Невеликий театр

Долгая экспозиция люди в масках театр размытие

Текст: Нина Дашевская

Так вышло, что я познакомилась с Борисом Павловичем сначала не как с режиссером, а как с преподавателем на курсах сторителлинга — в далекие карантинные времена. У меня тогда, как говорят писатели, был «глубокий затык» — когда ты выговорился и молчишь, потому что нечего тебе сказать интересного людям. И вот на этих курсах я увидела, как это работает. Борис ничего такого не делает, просто будто наводит увеличительное стекло на самые обычные вещи. Ты только что думал, что истории у тебя нет. А она есть — и вот ты ее уже рассказываешь. Потому что тебя слушают. Борис Павлович — режиссер, который умеет слушать людей так, что они становятся интересны и другим, и самим себе. 

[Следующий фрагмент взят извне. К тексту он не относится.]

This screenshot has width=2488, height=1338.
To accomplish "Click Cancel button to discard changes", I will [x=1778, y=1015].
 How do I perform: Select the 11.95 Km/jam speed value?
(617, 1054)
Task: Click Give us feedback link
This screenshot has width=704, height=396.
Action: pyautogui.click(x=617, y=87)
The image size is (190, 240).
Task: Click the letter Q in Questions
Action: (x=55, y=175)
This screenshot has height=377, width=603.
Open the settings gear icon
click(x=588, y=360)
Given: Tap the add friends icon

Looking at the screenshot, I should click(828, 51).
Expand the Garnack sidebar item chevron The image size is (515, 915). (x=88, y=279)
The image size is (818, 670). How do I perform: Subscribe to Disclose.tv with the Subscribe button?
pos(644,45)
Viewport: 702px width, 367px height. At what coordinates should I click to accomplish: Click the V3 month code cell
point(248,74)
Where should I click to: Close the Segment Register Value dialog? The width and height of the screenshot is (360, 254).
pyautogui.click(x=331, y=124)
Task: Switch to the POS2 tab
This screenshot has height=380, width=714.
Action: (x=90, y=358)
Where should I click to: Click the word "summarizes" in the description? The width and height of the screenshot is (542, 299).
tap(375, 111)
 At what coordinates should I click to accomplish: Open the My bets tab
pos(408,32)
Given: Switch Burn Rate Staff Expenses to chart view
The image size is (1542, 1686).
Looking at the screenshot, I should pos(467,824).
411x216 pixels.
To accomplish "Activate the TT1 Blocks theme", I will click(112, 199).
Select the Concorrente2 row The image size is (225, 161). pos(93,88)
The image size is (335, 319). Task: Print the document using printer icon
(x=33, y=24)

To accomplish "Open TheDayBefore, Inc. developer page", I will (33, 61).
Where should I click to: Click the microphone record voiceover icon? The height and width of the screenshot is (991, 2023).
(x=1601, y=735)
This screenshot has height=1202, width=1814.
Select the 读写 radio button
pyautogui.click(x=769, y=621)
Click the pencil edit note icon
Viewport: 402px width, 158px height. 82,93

Во многом благодаря Борису Павловичу в российском театре произошла тихая революция. Кроме Театра с большой буквы вырос и другой — тот, в котором процесс совместного делания важнее, чем результат, где могут быть услышаны те, кто обычно остается невидимым, и человек встречается с человеком.

Он уехал из Петербурга в 2006 году и семь лет руководил ТЮЗом в Кирове, и там его знали даже очень далекие от театра люди. Среди его социальных проектов — спектакли «Так-то да», «Почему я (не) уеду из Кирова», которые выросли из лабораторий с подростками и взрослыми и дали возможность говорить местным жителям о том, что их действительно волнует.

В Петербурге Павлович поставил с подопечными фонда «Антон тут рядом» спектакль «Язык птиц», который стал номинантом на «Золотую маску» и четыре года подряд шел на сцене БДТ им. Г. А. Товстоногова («Антон тут рядом» – фонд системной поддержки людей с аутизмом. — Прим. ред.). И оказалось, что театр, где играют непрофессиональные актеры, с которыми невозможна жесткая режиссура, — может быть искусством.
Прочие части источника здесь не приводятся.